==== Data shown ====

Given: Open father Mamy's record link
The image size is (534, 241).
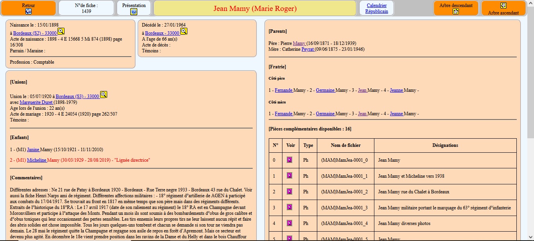Looking at the screenshot, I should tap(299, 43).
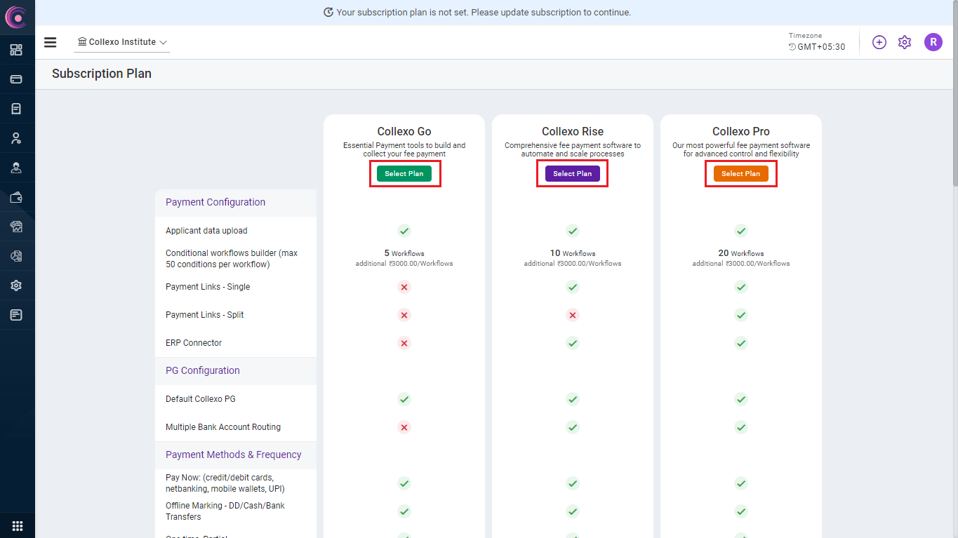Toggle the hamburger menu in the top bar
This screenshot has height=538, width=958.
point(50,42)
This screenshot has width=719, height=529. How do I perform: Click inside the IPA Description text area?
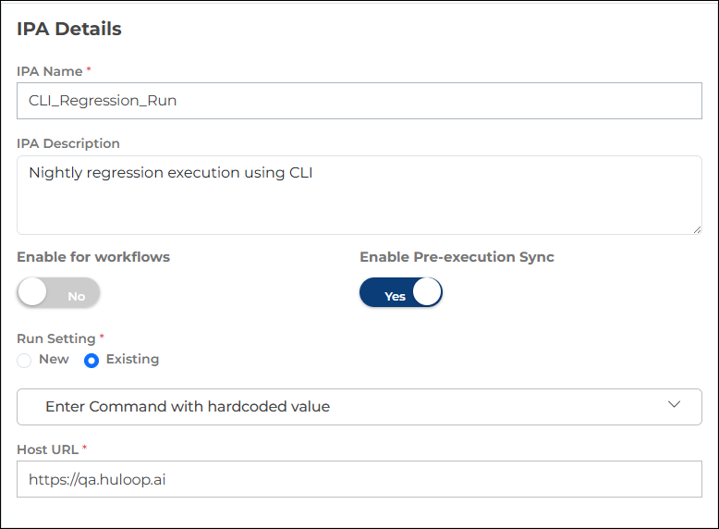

====

What you should do - Copy every line of the items above verbatim, leaving out the pictures.

Full solution -
Given: Open father Mamy's record link
The image size is (534, 241).
Looking at the screenshot, I should tap(299, 43).
Toggle the hamburger menu in the top bar
This screenshot has height=538, width=958.
point(50,42)
This screenshot has width=719, height=529. How do I perform: Click inside the IPA Description text area?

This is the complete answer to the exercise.